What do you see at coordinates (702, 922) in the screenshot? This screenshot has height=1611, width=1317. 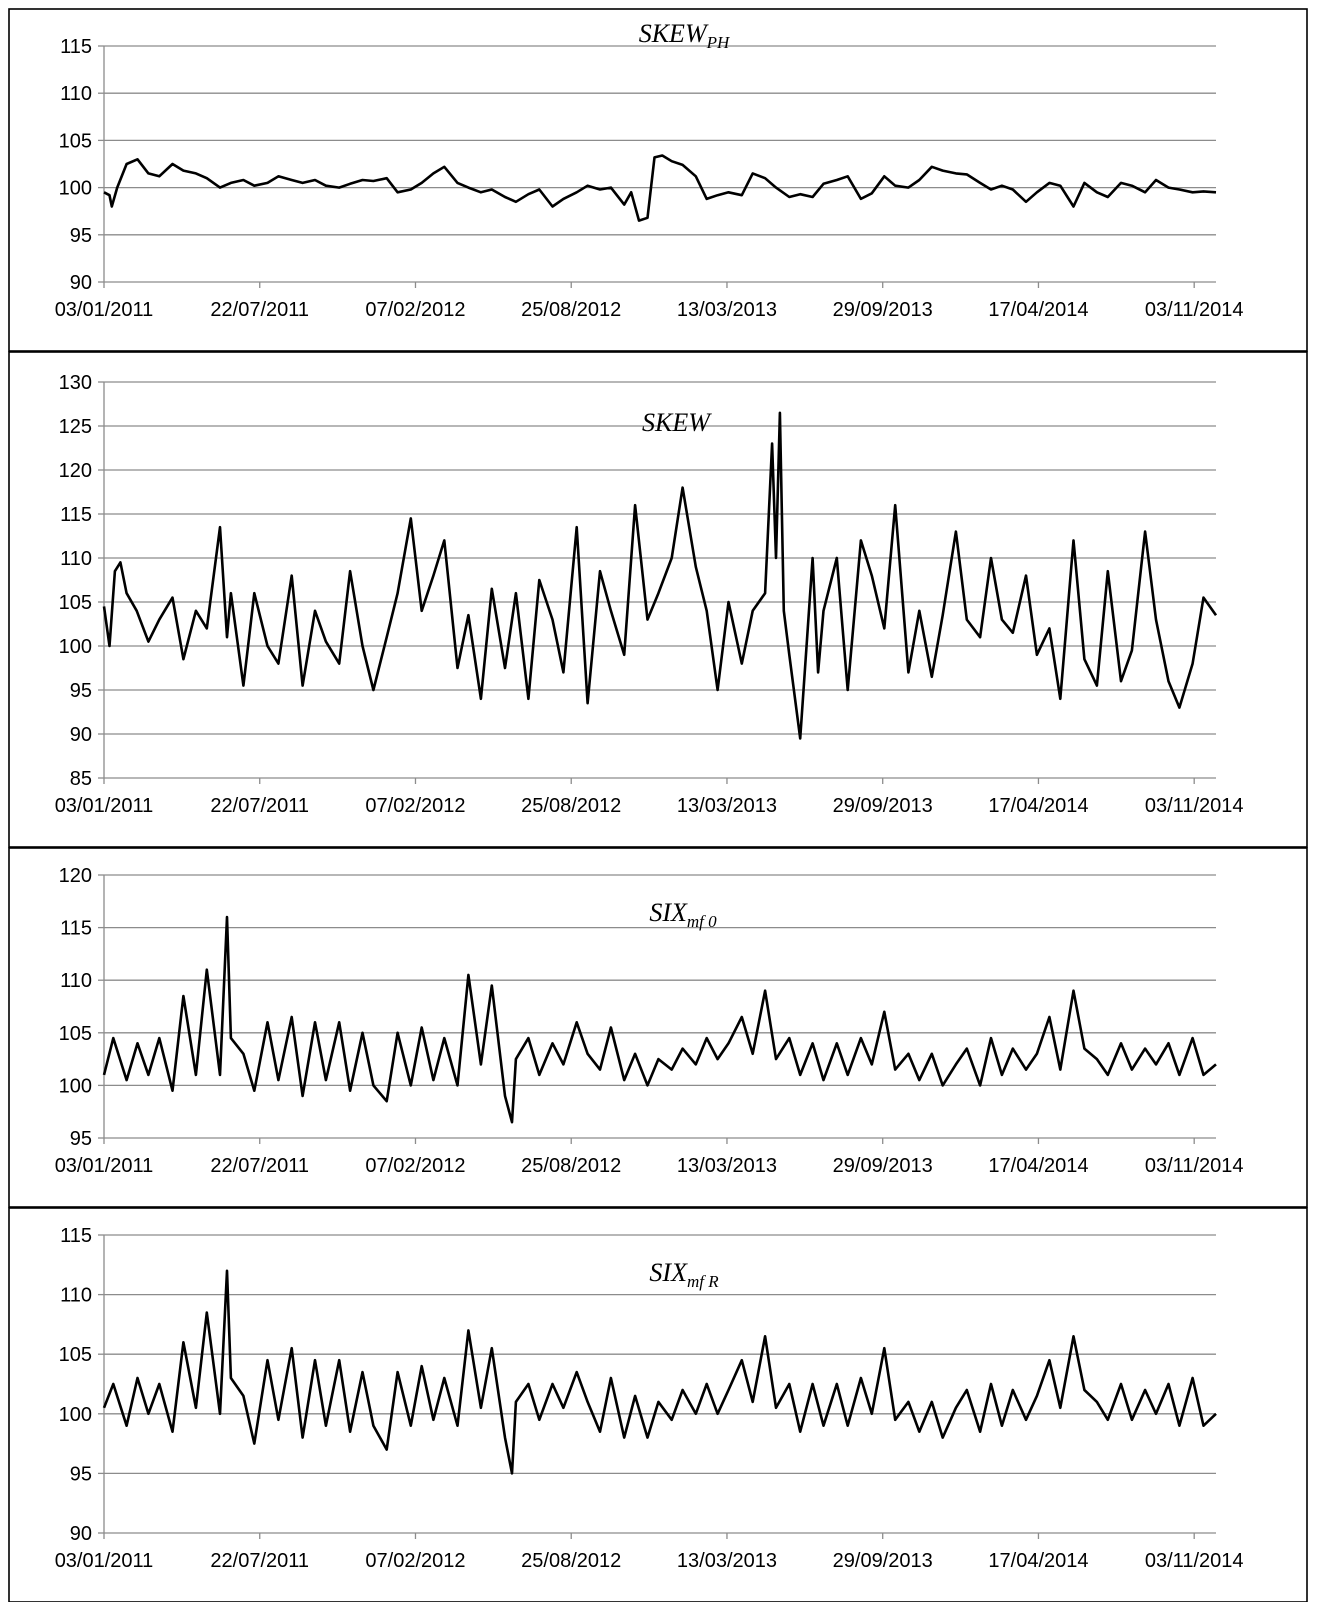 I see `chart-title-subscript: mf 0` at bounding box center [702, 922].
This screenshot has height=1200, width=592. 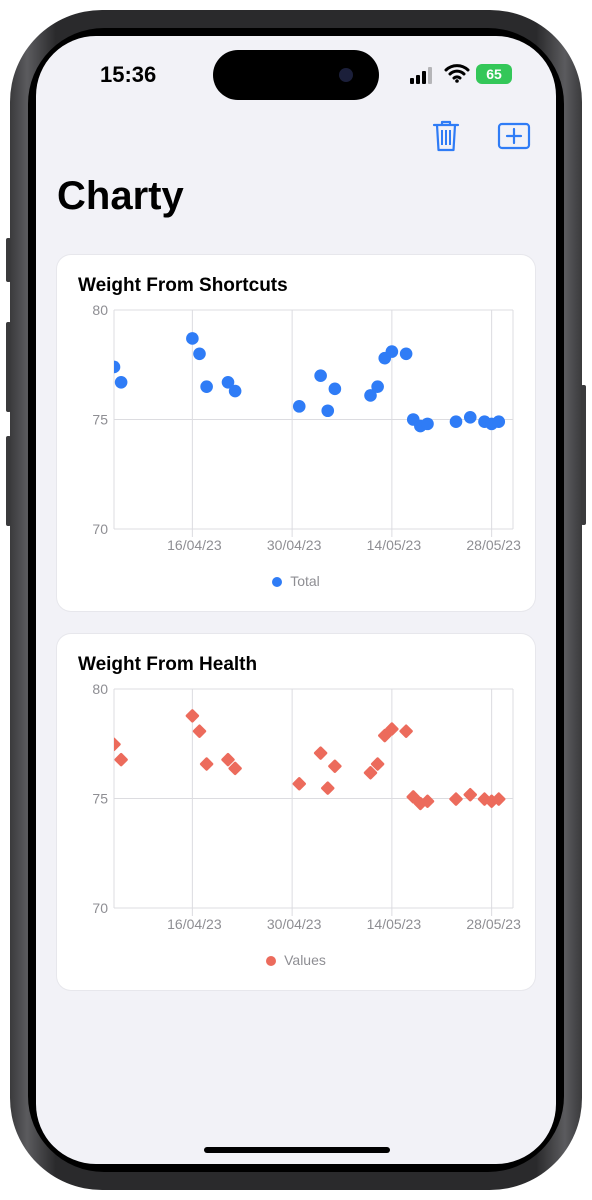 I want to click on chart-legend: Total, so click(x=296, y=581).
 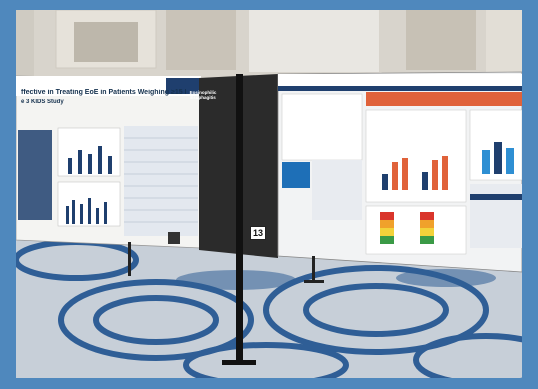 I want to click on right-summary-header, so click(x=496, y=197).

* * *

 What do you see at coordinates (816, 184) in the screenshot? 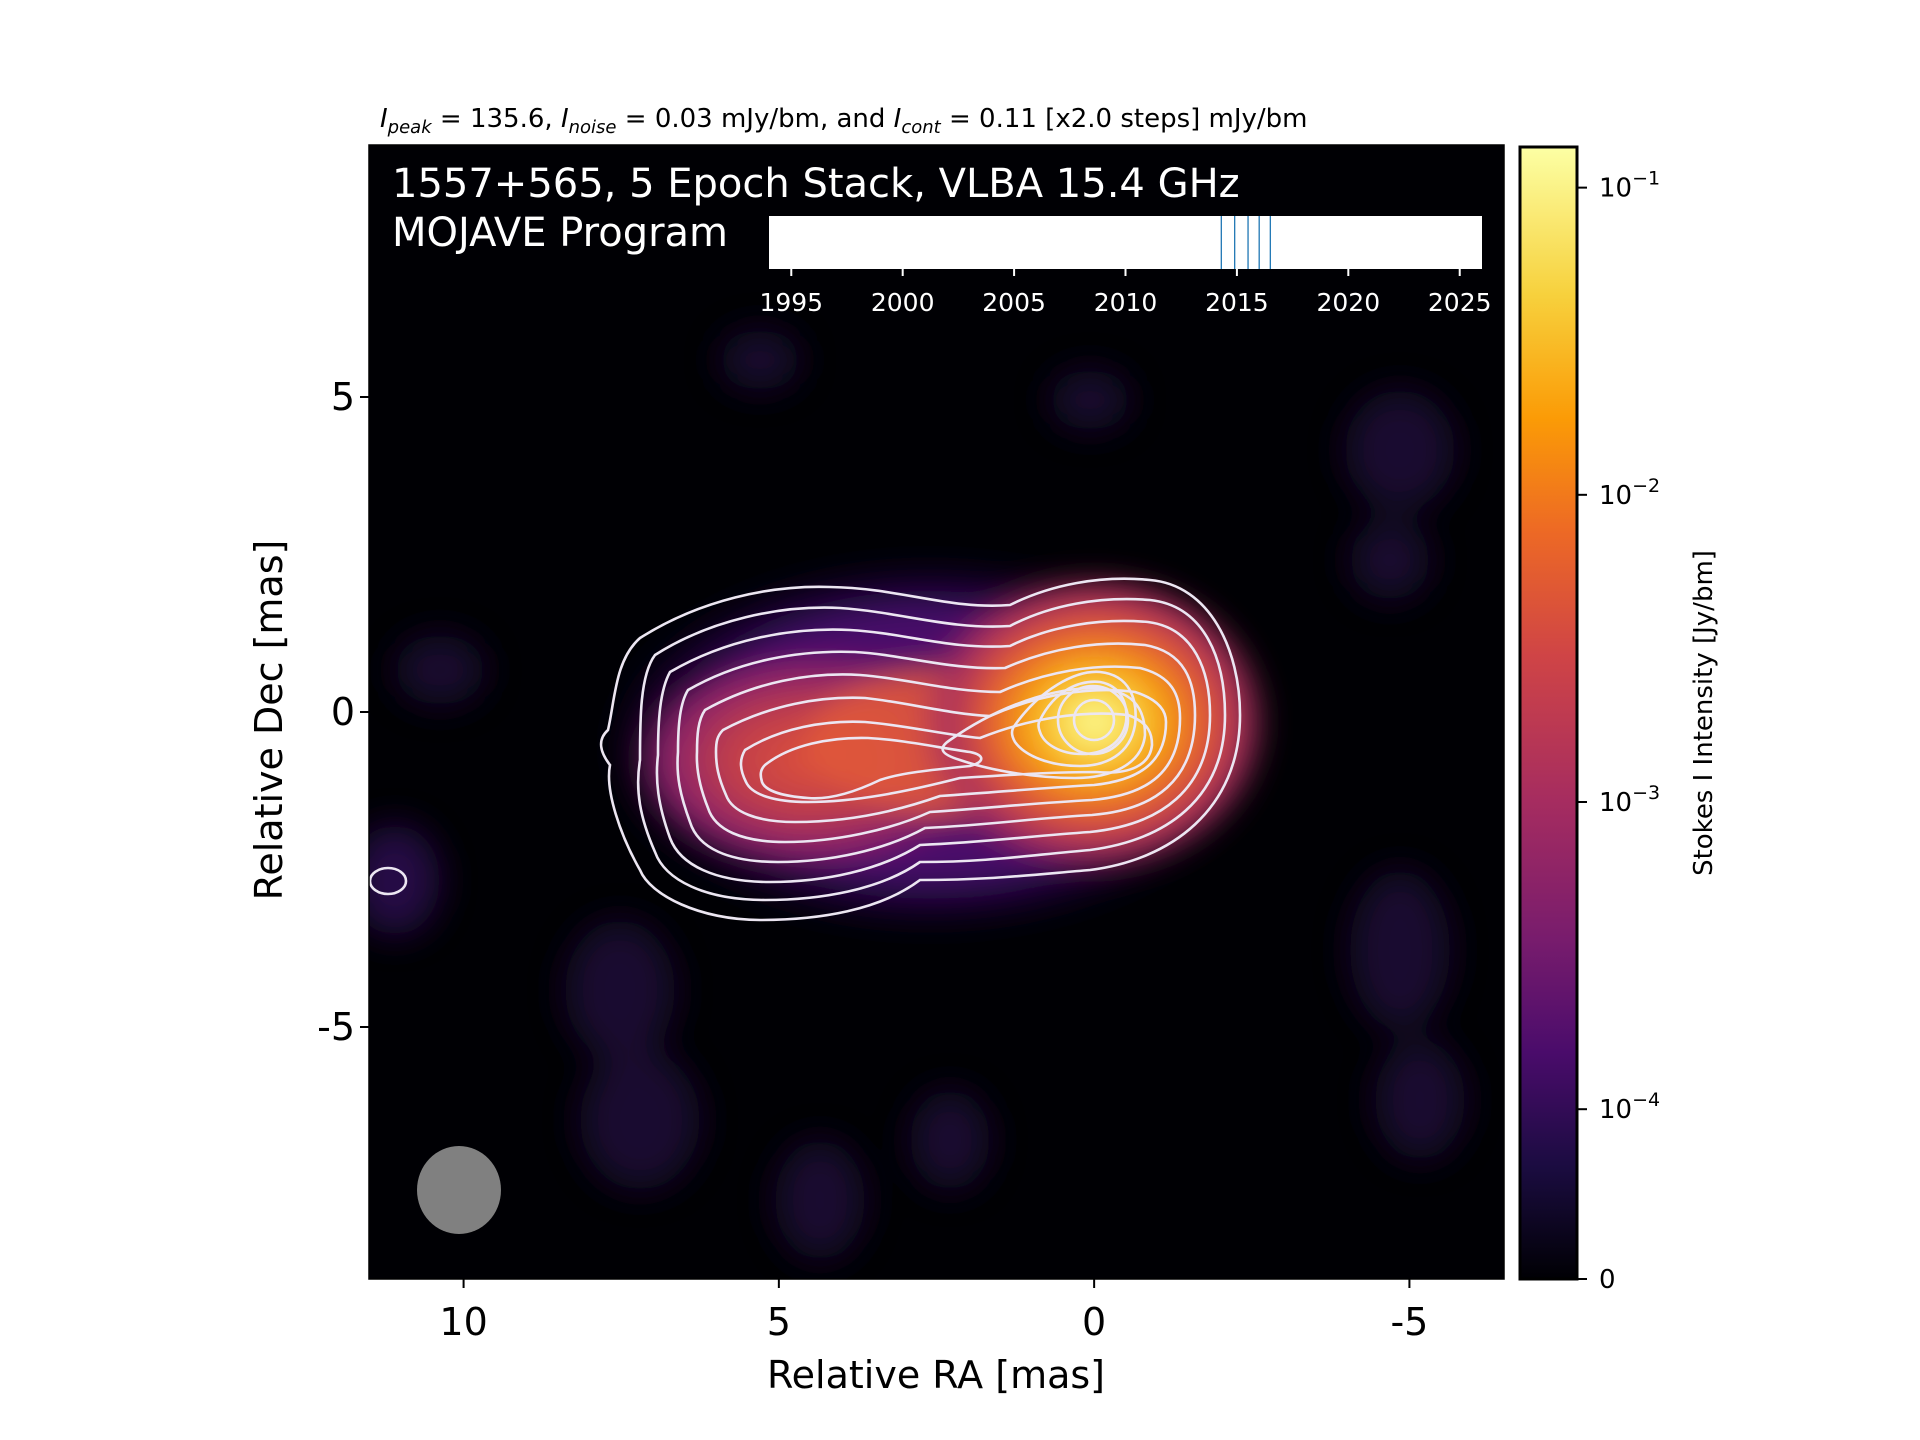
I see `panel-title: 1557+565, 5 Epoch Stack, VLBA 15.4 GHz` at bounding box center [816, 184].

--- DIRECTIONS ---
Please rewrite the listing starting at the line with "What do you see at coordinates (816, 184)" and ending at the line with "center [816, 184].", swapping "screenshot" for "image" and changing nothing else. Return only those lines, without the pictures.

--- FINISHED TASK ---
 What do you see at coordinates (816, 184) in the image? 
I see `panel-title: 1557+565, 5 Epoch Stack, VLBA 15.4 GHz` at bounding box center [816, 184].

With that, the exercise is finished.